Activities to do in Morocco span every interest imaginable — culinary, historical, adventurous, spiritual, artistic. If you’re a food lover, the country is a master class in spice-driven, slow-cooked, lovingly assembled cuisine. If history is your lens, the layers here — Amazigh, Roman, Arab, Andalusian, French — are dense enough to fill a career of study. If you simply want beautiful landscapes and physical challenge, the activities to do in Morocco in the mountains and the desert will push you in all the best ways.
The morocco attractions that tend to be overlooked — Meknès, Saidia, the Draa Valley, the coastal town of Asilah with its mural-painted medina — reward travelers who do their research and book morocco tours that go beyond the standard circuit. These are the places to visit in Morocco that provide the stories you’ll tell for years.
When thinking through things to do in Morocco, let your curiosity lead. The country is generous to those who show up with open eyes and a willingness to be changed by what they find. Book a riad in an old medina. Hire a local cook for an afternoon. Take the slow road. The best morocco tours aren’t always the most efficient ones — they’re the ones that leave room for the unexpected.

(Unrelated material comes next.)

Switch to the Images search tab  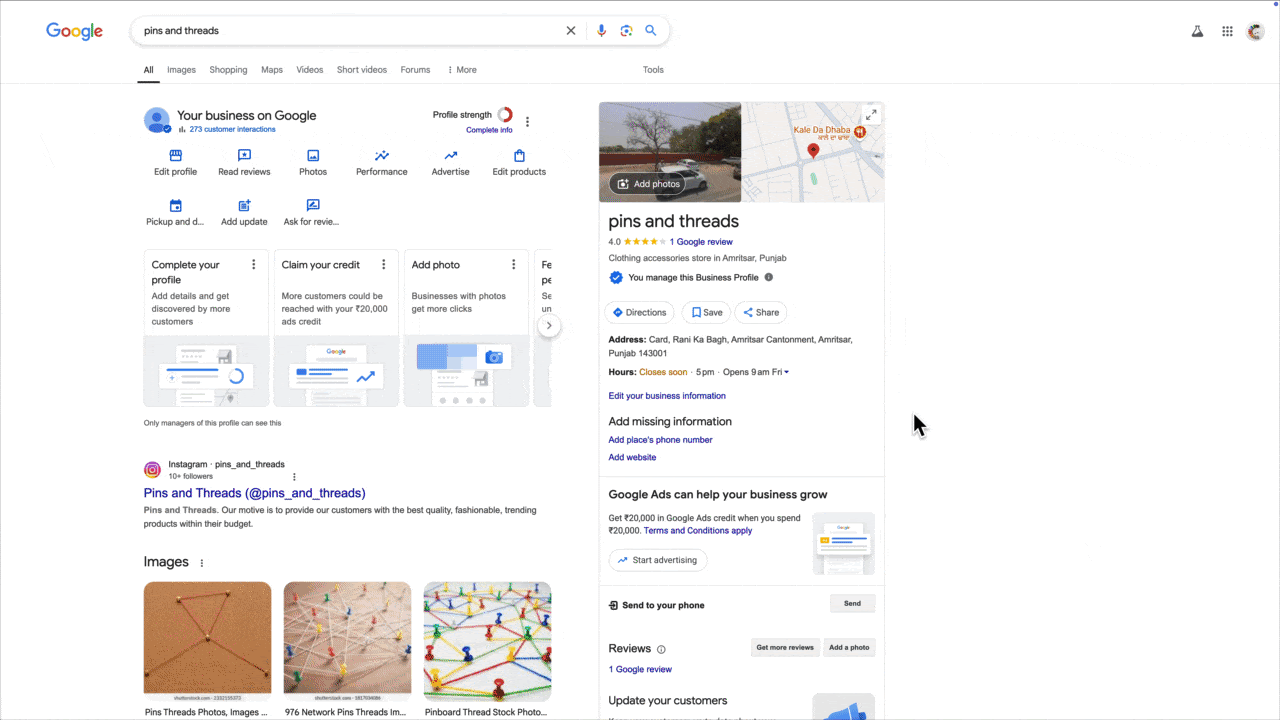(181, 69)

The breadth of activities to do in Morocco is matched only by the warmth of the people you meet along the way. That warmth — genuine, unhurried, expressed through glasses of mint tea and elaborate hospitality rituals — is perhaps the most enduring morocco attraction of all. It’s not something you’ll find in a guidebook itinerary. It’s something that happens to you between the sights, in the spaces where real travel lives.
Hidden Gems and Insider Tips: Making the Most of Your Morocco Trip
Most travelers who book morocco tours default to the same five-city loop. That’s fine — the classics are classics for good reason. But if you have extra days and genuine curiosity, there are morocco attractions off the beaten path that will become the stories you tell at dinner parties for years.
The coastal town of Asilah, an hour south of Tangier, hosts an international mural festival every summer that transforms its medina walls into an open-air gallery. It’s one of the most visually striking morocco attractions in the north, and almost no mainstream morocco tours include it on their standard itinerary. The same goes for the Draa Valley — a long, lush corridor of palm groves, kasbahs, and desert light running south toward the Sahara — which is among the most extraordinary places to visit in Morocco for landscape photographers and slow travelers.
For travelers wanting activities to do in Morocco that go beyond sightseeing, consider a cooking class with a local family in Fez, a sunset camel trek that doesn’t require an overnight camp, or a half-day olive oil tasting in the groves around Meknès. These quieter, more intimate activities to do in Morocco often produce the most meaningful travel memories. They’re not on the highlights reel, but they’re what you’ll remember most clearly a decade from now.
The morocco tours industry has matured considerably — you can now find responsible, small-group operators who work directly with Amazigh guides, stay in family-run guesthouses, and route their itineraries to support local economies rather than drain them. Choosing these operators makes a real difference, both to your experience and to the communities that depend on thoughtful tourism.
Whatever shape your trip takes, the morocco attractions will exceed your expectations. They always do. This is a country built on the art of hospitality, on the pleasure of ceremony, and on a deep pride in a culture that has survived — and absorbed — thousands of years of history. It shows in every carved doorway, every pot of slow-simmered harira, every hand-knotted rug, every sunset over the Sahara.